Top Google AI researcher Jacob Devlin quit earlier this year after warning Alphabet CEO Sundar Pichai and other top executives that the company’s ChatGPT competitor, Bard, was being trained on data from OpenAI’s chatbot.
A recent report from The Information has now revealed the news, citing a source with firsthand information of the situation, as well as another who had been briefed on it.
According to the report, Devlin told the executives that he suspected the team working on Bard was using information from ShareGPT, a site where users post exchanges with ChatGPT.
Devlin then cautioned executives that training on ChatGPT conversations could result in Bard sounding too similar to OpenAI’s chatbot. The researcher and other Google employees thought it was a violation of OpenAI’s terms of service.
The report continued, that Google ceased using the data to train Bard after Devlin alerted executives to the problem. Devlin joined OpenAI shortly after departing Google in January. He was one of several AI researchers who left Google for competitors at the start of the year.
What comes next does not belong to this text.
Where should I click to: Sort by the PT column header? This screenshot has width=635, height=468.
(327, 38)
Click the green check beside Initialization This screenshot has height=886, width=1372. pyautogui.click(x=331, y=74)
Devlin, who worked at Google for more than five years, was the lead author of a 2018 study paper on training machine learning models for search accuracy, which contributed to the AI boom. His study has since been incorporated into the language models of Google and OpenAI.
Over the years, OpenAI has recruited dozens of former Alphabet employees. Google and OpenAI have been engaged in an AI arms race since the company’s chatbot made news in November for its ability to do everything from write an essay to provide basic code.
Google released Bard to a small set of users in the United States and the United Kingdom earlier this month. But Google’s race to catch up to OpenAI doesn’t end there as Alphabet’s two AI teams, DeepMind and Google Brain, have reportedly joined forces to contend with OpenAI.